8.3 Self-Attention: Internal Information Interaction within a Sequence

Author

jshn9515

Published

2026-04-09

Modified

2026-05-04

In the previous section, we have already viewed cross-attention as an information retrieval mechanism across sequences: one sequence is responsible for proposing the query, and another sequence is responsible for providing the key and value. In this way, a certain position in the target sequence can retrieve relevant information from the source sequence according to the current need.

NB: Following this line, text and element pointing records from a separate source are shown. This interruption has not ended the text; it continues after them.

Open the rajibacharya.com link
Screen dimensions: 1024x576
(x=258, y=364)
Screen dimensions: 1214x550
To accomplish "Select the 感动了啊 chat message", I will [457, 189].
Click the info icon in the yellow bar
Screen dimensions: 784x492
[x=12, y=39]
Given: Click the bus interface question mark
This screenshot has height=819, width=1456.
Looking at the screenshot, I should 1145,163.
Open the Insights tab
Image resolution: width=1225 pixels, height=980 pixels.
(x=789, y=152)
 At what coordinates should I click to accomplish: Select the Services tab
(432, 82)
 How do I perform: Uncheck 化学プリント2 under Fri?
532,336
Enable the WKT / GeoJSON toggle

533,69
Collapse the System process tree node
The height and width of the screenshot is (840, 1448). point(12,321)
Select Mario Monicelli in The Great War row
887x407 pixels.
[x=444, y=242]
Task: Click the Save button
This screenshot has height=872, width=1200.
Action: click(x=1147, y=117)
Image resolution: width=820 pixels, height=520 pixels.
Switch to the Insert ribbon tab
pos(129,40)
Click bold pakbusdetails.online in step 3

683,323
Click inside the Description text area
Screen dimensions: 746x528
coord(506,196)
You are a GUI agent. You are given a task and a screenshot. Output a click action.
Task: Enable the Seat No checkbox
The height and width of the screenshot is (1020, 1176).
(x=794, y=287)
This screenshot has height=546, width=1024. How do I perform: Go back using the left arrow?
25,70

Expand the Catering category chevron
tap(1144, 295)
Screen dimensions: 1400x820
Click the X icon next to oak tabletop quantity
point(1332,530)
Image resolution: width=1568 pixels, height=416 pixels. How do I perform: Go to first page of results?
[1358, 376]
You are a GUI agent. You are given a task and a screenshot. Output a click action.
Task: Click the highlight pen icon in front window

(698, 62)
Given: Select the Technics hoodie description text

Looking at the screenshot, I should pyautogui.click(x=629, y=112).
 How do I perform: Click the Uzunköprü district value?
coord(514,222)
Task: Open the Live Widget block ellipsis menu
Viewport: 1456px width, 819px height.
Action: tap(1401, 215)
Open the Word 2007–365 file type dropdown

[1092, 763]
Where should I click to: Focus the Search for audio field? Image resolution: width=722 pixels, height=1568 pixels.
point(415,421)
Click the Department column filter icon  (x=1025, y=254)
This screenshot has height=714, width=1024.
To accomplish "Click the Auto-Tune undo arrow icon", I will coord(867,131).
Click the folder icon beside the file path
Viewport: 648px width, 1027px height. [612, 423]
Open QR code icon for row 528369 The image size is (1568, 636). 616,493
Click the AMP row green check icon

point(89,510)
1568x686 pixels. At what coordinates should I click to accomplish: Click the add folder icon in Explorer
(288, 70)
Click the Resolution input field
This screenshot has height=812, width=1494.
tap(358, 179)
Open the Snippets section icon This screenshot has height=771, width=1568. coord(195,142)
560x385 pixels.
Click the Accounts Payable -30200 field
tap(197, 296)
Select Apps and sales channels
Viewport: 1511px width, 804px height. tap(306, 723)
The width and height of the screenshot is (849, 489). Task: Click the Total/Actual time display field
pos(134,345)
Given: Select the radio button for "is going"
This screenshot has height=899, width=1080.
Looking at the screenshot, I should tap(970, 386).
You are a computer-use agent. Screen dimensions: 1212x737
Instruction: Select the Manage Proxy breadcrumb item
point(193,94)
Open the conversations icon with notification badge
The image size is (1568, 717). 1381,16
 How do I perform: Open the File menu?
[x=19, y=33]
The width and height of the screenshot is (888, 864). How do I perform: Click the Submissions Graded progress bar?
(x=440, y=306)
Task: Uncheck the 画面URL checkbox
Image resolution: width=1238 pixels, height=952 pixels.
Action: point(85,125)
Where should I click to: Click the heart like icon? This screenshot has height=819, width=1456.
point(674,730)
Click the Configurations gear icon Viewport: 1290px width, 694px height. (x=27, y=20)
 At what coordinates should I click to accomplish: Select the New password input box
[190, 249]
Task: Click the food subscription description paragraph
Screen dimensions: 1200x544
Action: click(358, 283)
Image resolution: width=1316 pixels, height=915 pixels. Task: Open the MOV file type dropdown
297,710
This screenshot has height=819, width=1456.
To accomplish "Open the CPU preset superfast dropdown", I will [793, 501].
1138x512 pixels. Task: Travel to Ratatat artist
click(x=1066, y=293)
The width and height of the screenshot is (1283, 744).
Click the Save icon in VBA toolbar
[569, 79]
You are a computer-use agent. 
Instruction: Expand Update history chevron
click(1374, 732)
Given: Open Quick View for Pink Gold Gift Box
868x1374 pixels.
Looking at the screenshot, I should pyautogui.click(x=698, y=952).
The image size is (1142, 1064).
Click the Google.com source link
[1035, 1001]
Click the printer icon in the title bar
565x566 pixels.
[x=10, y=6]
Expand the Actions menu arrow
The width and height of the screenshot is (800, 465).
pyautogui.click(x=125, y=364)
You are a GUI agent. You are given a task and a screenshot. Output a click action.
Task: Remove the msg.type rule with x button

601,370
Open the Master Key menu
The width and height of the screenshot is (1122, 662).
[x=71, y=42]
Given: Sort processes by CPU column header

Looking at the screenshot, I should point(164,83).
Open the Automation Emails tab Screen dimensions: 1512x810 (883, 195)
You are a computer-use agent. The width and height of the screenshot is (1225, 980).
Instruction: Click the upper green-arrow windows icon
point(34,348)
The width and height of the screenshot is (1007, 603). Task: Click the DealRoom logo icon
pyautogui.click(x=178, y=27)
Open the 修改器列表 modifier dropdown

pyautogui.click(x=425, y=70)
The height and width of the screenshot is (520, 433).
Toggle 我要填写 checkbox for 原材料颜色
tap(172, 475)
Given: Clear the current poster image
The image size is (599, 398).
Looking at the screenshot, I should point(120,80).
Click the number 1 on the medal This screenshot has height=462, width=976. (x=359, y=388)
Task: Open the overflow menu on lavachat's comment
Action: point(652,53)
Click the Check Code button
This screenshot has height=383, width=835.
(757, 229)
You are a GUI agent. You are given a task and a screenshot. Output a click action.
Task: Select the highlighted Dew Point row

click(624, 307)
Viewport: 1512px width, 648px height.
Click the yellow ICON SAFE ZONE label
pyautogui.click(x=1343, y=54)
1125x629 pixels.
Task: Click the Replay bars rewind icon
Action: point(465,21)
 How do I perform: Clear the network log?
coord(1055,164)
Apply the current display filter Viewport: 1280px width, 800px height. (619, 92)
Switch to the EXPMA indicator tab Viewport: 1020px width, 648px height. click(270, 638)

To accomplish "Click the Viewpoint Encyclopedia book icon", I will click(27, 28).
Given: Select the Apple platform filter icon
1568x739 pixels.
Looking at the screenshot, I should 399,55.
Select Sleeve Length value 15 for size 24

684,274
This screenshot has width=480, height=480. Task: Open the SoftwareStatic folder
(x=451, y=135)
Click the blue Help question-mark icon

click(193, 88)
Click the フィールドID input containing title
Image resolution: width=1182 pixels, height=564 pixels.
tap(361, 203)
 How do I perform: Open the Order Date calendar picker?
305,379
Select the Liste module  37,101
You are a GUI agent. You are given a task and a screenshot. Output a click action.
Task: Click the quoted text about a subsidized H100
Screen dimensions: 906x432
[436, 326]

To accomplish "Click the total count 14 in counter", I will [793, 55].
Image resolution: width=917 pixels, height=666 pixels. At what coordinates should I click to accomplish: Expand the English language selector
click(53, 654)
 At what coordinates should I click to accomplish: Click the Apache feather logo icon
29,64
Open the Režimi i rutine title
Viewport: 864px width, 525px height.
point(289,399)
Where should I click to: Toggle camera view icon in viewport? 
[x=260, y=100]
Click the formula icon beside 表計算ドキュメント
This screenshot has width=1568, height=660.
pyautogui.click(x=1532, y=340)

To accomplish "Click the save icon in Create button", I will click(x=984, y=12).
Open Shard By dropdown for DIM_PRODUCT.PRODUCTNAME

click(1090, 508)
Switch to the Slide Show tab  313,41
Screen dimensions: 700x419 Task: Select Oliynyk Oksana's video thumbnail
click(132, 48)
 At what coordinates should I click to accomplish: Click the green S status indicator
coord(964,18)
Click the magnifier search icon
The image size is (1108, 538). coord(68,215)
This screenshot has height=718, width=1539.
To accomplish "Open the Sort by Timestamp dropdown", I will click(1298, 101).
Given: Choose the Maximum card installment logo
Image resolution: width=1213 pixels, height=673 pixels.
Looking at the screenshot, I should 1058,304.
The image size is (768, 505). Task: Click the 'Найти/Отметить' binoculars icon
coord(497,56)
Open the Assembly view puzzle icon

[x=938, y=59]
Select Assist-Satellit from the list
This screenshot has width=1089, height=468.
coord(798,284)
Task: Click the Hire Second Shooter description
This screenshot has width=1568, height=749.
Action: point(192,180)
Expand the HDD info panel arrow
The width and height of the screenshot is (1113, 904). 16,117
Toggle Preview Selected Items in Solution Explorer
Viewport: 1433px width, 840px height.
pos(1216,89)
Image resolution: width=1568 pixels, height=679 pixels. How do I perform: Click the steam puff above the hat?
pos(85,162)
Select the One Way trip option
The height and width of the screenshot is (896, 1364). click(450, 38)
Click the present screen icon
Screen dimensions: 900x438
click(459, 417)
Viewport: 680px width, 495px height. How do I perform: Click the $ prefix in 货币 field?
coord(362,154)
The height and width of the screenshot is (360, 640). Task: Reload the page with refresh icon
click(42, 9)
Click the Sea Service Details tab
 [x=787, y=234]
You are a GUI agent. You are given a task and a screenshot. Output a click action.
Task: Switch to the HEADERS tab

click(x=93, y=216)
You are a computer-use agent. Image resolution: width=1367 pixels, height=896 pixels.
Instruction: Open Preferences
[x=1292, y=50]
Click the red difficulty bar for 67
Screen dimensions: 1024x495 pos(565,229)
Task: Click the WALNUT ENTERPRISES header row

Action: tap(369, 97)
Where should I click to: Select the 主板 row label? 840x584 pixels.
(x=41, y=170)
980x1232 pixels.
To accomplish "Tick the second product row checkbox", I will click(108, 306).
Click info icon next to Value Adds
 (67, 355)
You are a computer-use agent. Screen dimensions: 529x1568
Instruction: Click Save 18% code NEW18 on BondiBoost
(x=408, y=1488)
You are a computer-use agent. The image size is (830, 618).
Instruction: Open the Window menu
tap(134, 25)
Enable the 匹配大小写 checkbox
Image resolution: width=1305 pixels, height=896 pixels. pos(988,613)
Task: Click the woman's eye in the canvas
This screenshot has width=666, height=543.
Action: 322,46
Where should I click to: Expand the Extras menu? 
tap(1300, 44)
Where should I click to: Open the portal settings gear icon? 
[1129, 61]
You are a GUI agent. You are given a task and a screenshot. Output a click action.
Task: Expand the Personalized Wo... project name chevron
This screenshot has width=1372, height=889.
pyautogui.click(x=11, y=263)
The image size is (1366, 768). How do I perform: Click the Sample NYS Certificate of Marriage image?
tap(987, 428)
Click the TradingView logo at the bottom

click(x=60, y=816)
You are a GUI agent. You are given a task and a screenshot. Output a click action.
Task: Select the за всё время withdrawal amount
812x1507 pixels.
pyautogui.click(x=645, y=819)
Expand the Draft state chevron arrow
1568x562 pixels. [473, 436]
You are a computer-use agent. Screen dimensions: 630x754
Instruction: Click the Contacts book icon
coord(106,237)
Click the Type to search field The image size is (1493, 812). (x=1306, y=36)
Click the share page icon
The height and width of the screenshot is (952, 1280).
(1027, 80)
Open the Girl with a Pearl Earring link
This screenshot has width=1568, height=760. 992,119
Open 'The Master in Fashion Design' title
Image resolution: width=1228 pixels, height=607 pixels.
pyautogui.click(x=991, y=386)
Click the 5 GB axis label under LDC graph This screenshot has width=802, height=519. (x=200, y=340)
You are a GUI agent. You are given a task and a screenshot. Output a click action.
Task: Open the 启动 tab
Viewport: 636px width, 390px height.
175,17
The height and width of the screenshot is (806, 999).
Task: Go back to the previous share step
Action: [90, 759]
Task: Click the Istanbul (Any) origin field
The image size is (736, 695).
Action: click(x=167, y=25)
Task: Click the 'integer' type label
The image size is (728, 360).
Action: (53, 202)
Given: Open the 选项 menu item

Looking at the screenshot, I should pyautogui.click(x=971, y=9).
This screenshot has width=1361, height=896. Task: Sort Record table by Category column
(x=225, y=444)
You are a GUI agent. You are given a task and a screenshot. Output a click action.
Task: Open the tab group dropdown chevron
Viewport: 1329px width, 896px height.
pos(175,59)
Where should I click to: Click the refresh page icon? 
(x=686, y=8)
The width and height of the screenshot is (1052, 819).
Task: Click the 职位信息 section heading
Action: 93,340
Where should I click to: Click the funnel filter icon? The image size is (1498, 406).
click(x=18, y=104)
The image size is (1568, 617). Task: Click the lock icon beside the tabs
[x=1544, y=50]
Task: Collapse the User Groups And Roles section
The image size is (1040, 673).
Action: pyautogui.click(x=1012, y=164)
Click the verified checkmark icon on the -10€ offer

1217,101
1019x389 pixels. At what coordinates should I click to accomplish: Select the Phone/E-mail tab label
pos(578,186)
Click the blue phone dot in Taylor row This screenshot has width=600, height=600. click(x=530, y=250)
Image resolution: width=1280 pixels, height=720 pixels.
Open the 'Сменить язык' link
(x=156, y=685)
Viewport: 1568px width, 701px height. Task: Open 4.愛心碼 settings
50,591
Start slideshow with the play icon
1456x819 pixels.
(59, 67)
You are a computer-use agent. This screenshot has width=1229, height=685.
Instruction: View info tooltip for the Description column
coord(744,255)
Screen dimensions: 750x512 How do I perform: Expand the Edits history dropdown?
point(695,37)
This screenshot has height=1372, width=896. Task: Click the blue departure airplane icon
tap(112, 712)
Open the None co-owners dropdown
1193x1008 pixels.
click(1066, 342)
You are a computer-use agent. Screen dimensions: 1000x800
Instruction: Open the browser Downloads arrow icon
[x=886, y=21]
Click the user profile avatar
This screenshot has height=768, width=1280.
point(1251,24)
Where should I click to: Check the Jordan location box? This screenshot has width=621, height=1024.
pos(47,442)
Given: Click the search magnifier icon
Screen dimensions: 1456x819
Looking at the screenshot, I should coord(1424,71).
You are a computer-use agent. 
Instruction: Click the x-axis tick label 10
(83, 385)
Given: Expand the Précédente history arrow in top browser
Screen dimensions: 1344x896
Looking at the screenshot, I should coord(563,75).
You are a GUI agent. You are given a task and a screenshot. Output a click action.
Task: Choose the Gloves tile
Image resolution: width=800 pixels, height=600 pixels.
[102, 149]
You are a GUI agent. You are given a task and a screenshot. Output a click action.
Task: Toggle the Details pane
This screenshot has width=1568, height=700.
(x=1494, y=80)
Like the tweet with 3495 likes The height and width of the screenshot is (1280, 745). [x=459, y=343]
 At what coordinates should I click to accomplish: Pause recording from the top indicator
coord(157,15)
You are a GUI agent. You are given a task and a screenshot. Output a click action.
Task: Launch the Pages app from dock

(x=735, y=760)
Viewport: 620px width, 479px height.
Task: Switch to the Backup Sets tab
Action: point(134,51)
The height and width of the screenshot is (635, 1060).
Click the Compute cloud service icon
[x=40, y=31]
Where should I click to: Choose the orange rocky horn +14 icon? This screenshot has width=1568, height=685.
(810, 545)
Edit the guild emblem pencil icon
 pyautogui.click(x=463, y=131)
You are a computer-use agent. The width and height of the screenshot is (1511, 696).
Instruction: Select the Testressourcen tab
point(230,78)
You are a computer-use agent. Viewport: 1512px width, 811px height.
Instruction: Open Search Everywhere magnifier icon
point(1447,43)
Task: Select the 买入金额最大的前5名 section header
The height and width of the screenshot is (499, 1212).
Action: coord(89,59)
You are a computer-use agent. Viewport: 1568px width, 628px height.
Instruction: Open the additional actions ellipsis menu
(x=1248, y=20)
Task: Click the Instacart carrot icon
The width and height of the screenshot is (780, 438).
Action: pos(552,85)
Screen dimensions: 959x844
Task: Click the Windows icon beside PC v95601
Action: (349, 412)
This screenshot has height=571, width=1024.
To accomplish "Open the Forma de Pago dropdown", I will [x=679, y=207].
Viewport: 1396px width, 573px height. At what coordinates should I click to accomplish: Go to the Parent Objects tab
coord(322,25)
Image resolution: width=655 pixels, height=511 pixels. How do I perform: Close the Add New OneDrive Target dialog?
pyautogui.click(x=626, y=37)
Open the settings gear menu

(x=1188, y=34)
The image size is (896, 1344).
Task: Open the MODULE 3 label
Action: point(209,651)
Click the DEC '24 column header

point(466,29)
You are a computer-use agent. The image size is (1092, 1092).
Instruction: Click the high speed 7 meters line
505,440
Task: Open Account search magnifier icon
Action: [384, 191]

In this section, we discuss self-attention. It still uses the scaled dot-product attention introduced in the previous section, so we will not fully derive the formula again. What we really need to focus on is: when query, key, and value no longer come from two different sequences, but all come from the same sequence, how does the meaning of attention change?

Simply speaking, cross-attention solves how one sequence queries another sequence, while self-attention solves how one sequence queries itself. This looks like only the input source has changed, but the impact it brings is very large: every token in the sequence can directly interact with other tokens, and thus update its own representation according to the context.

This is also one of the key reasons why Transformer can process sequence information without using RNN.

import math

import matplotlib.pyplot as plt
import numpy as np
import torch
import torch.nn as nn
from torch import Tensor

plt.rc('savefig', dpi=300, bbox='tight')
print('PyTorch version:', torch.__version__)
PyTorch version: 2.12.0+xpu

8.3.1 From Cross-Attention to Self-Attention

First recall the structure of cross-attention. Suppose there are two sequences: the query sequence \(X\) and the sequence being queried \(Y\). In cross-attention, query comes from \(X\), and key and value come from \(Y\):

\[ Q = XW_Q, \quad K = YW_K, \quad V = YW_V. \]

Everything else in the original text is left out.